» Directions
Rewrite every line of the listing below, replacing "Screen dimensions" with "Display size" and leaving everything else unchanged. Omit the pictures from your answer.

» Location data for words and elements
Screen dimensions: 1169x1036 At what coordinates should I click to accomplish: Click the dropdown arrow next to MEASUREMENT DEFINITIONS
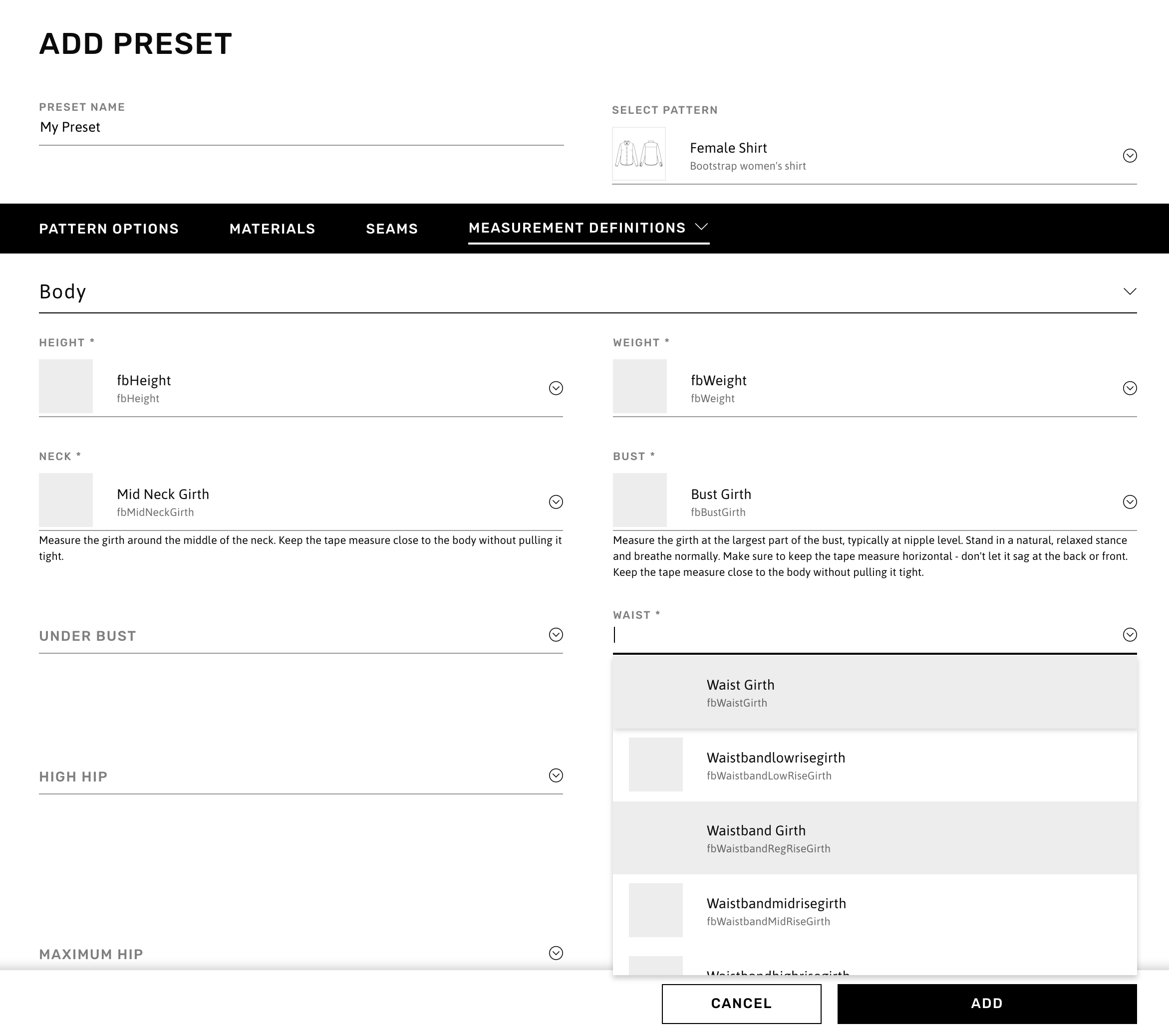pyautogui.click(x=703, y=227)
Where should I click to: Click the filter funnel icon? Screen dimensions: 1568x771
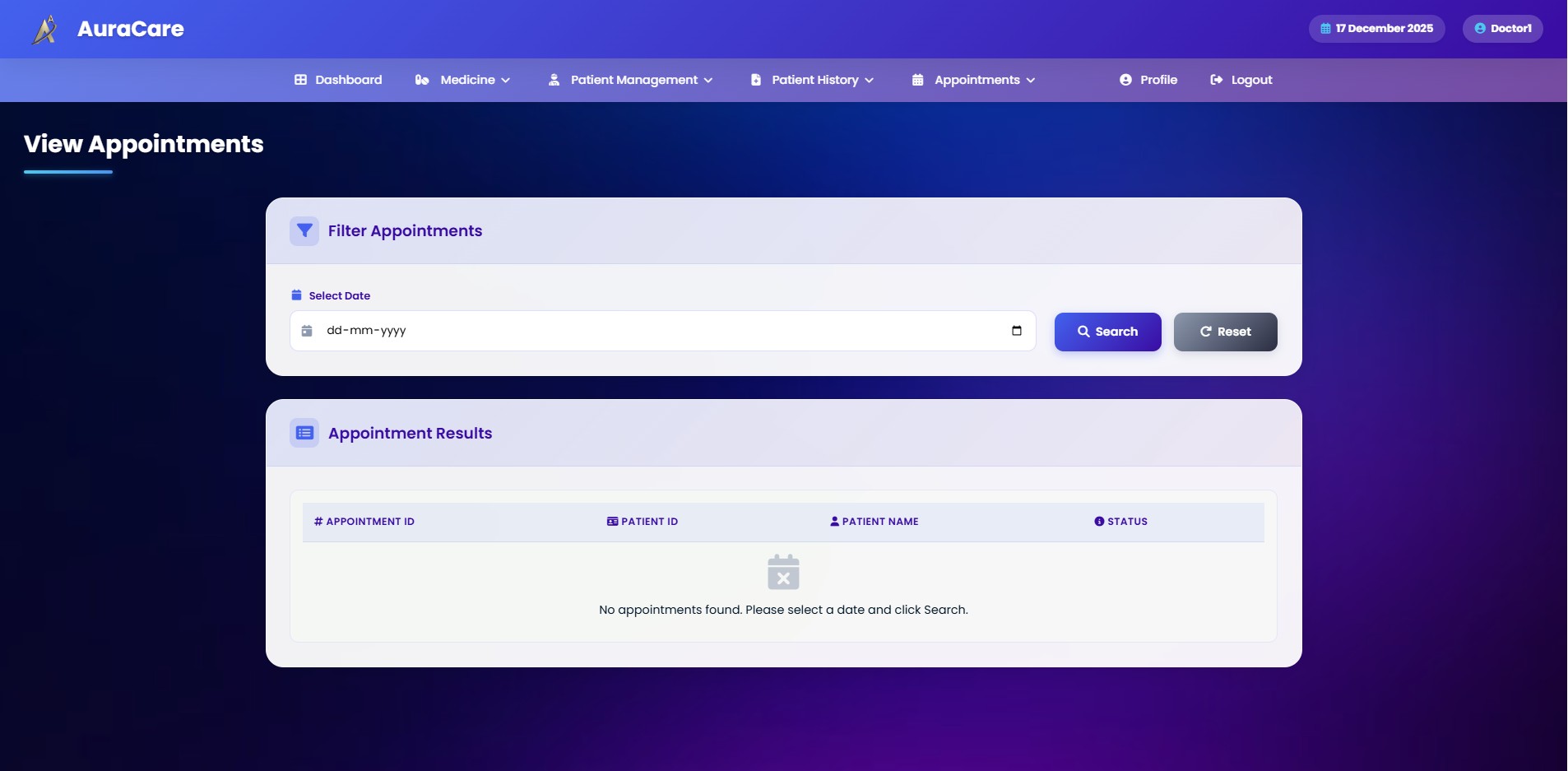tap(304, 231)
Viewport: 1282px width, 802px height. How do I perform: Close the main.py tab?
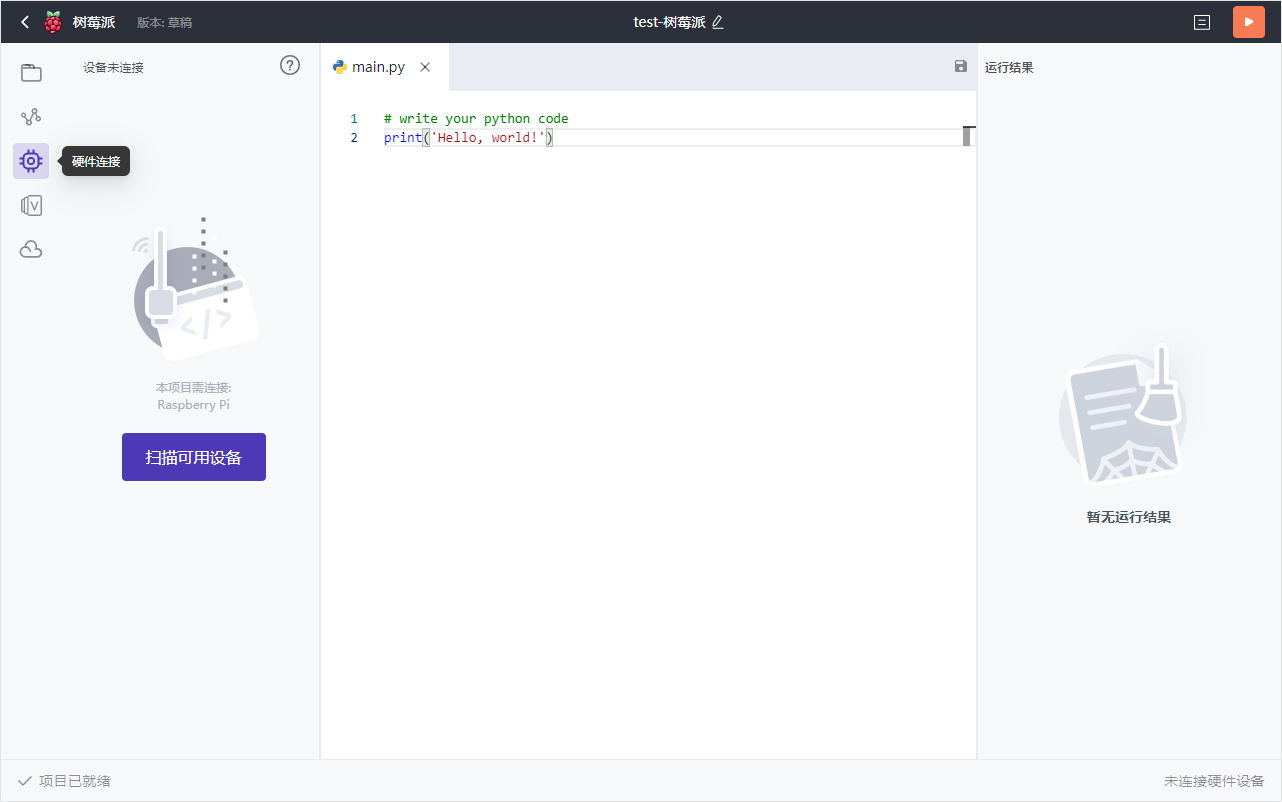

» Answer to the task
Display size: 1169x1036 At what coordinates should I click to accomplish: Click the dropdown arrow next to MEASUREMENT DEFINITIONS
pyautogui.click(x=703, y=227)
Where should I click to: Click the filter funnel icon? Display size: 1568x771
tap(304, 231)
Viewport: 1282px width, 802px height. How do I perform: Close the main.py tab?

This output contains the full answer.